▶ [YOUR OBJECTIVE] Quote every one of the rows below word for word, and leave the pictures out of your answer.

▶ [ITEMS]
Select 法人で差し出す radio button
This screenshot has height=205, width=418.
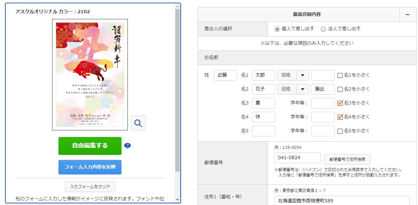pos(323,29)
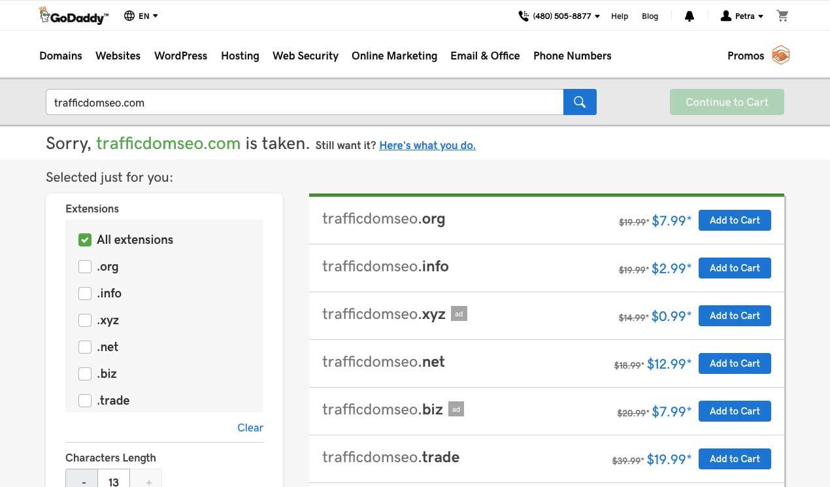Open the Petra account dropdown

742,16
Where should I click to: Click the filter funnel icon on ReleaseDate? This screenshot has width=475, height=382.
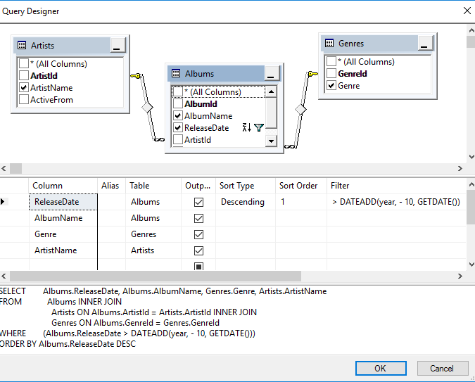(x=259, y=127)
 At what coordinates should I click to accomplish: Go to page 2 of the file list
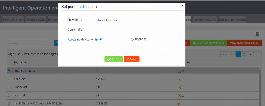pos(244,54)
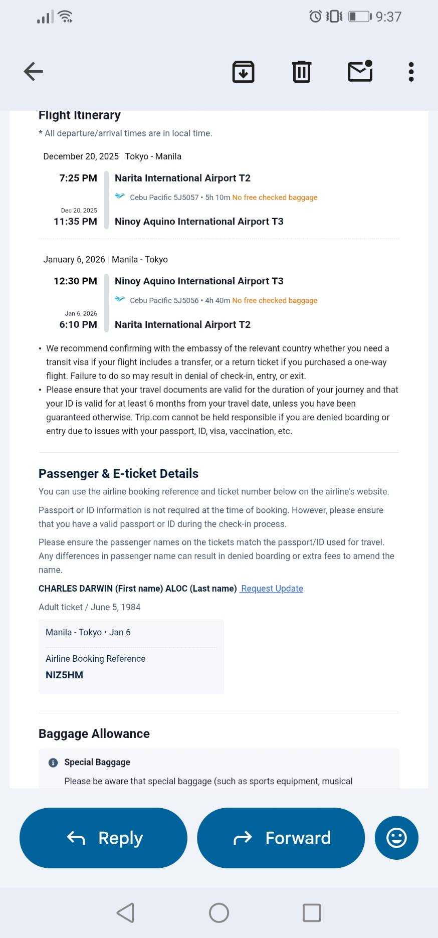Tap the Cebu Pacific 5J5056 flight logo
438x938 pixels.
(120, 300)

▶ [TASK RESULT]
Select 法人で差し出す radio button
This screenshot has height=205, width=418.
pos(323,29)
Open the Petra account dropdown

742,16
Where should I click to: Click the filter funnel icon on ReleaseDate? This screenshot has width=475, height=382.
(x=259, y=127)
 At what coordinates should I click to accomplish: Go to page 2 of the file list
pos(244,54)
Tap the Cebu Pacific 5J5056 flight logo
438x938 pixels.
(120, 300)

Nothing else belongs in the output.